Scott Bruton, the vice president for housing policy for the Coalition for Nonprofit Housing & Economic Development, noted that D.C.’s Black residents have been the most severely affected by the pandemic in terms of both infections and loss of housing or income.

Seventy-four percent of District residents who have died of COVID-19 are Black, while Black people total less than half of the city’s population.

Nationally, non-Hispanic Black Americans make up roughly 25% of deaths caused by COVID-19, despite being only 13% of the population. 

Black Americans are also more susceptible to homelessness. The 2019 Annual Homeless Assessment Report to Congress found that nationally, 40% of people experiencing homelessness on a single night were Black. Black Americans also made up 52% of people in families experiencing homelessness. 

Bruton said budget cuts would only contribute to these disparities.

“These overlapping crises are tied directly to our nation’s and the District’s histories of structural racism, which have resulted in wealth and income gaps that impact every aspect of life, including health outcomes,” he said. “To ensure that we are protecting the District’s most vulnerable residents and acting in ways that help alleviate racial and economic inequalities, we must protect programs that secure the basic needs of individuals and families including affordable housing.”
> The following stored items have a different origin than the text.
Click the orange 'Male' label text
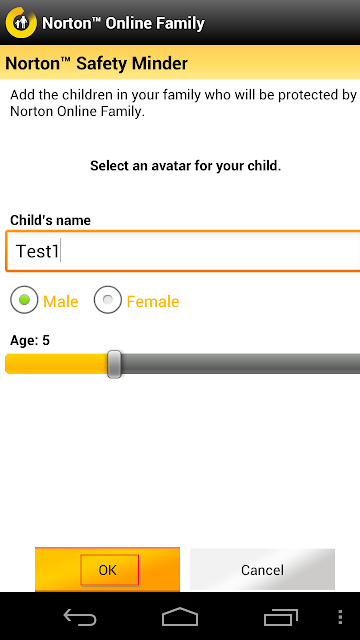360x640 pixels. point(61,302)
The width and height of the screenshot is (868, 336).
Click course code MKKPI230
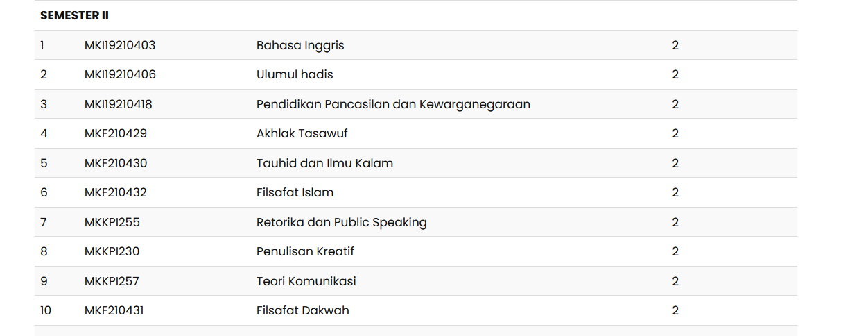(112, 251)
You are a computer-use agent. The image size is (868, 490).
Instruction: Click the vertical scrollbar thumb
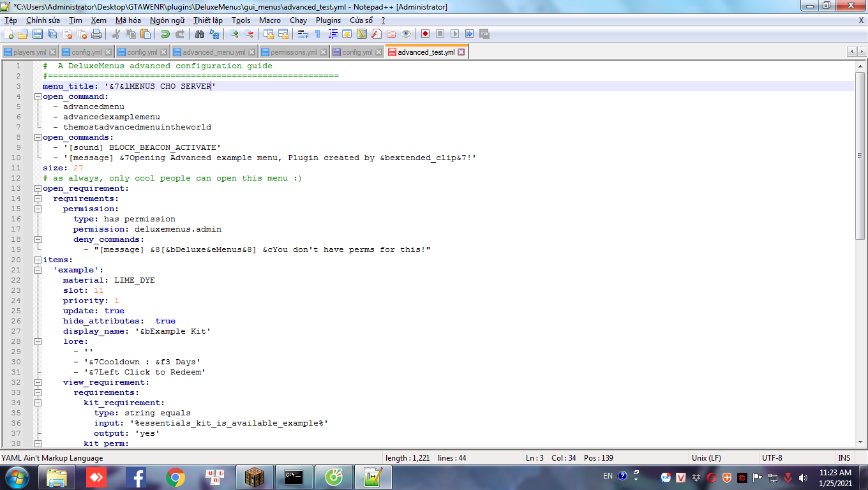tap(860, 155)
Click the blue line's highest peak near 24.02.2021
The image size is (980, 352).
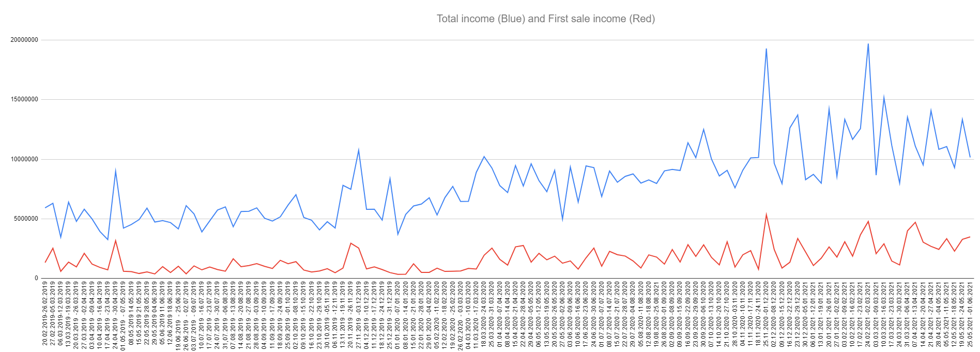point(868,43)
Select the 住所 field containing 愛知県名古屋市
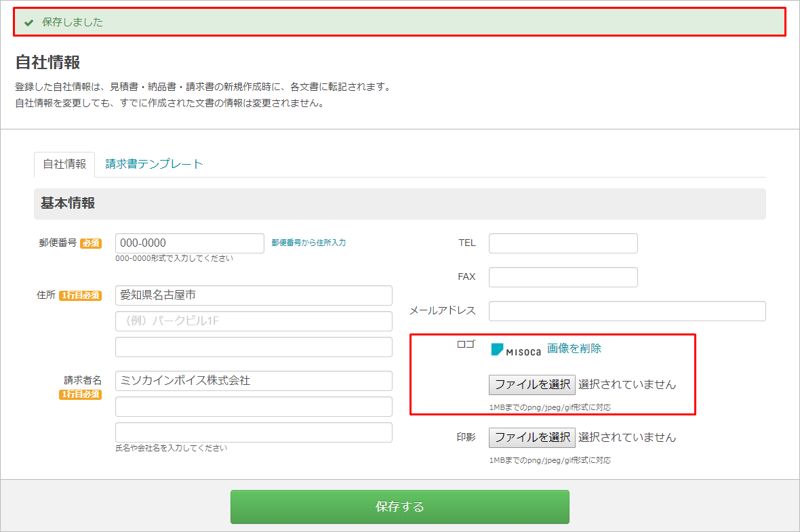Image resolution: width=800 pixels, height=532 pixels. click(x=254, y=295)

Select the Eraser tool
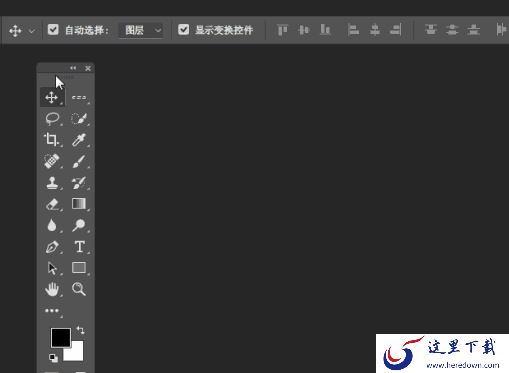click(x=52, y=204)
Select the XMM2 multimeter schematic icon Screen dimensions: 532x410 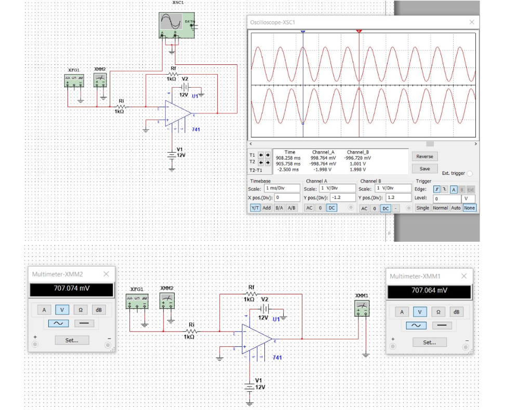pyautogui.click(x=100, y=79)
Jesse Rabinowitz, advocacy and campaign manager for Miriam’s Kitchen, testified at a hearing on the budget on behalf of The Way Home campaign and said D.C. has prioritized funding for less essential services over affordable housing, hurting D.C.’s residents of color and causing them to experience higher rates of homelessness. 

[Disclosure: Street Sense Media signed in support of a letter produced by the Fair Budget Coalition, which supports The Way Home campaign, that called for specific tax and budget changes to increase funding for homeless services programs]

“Homelessness, like [COVID-19] and like police brutality and violence, disproportionately impacts people of color,” Rabinowitz said. “It is not a coincidence but rather a purposeful result of public policy that the people most likely to die from [COVID-19] are the same people most targeted by the police.” 

In recent years, D.C. has overfunded housing for those with medium to high incomes, while underfunding housing for those experiencing poverty, said Rabinowitz. He also pointed out that the Metropolitan Police Department is funded at over $500 million per year. He recommended cutting this budget and increasing taxes for households earning over $350,000 to restore the budget for affordable housing.  

“The mayor’s budget does little to alter the status quo of D.C.’s homelessness crisis. Without action from the [D.C.] Council, over 1,600 households will continue to experience chronic homelessness,” Rabinowitz said. “We cannot let COVID-19 force us into accepting a manufactured scarcity mindset…Not only should we do more to end chronic homelessness, but we can afford to do more.”

The D.C. Council will continue to review the budget and is expected to pass a spending plan by the end of July.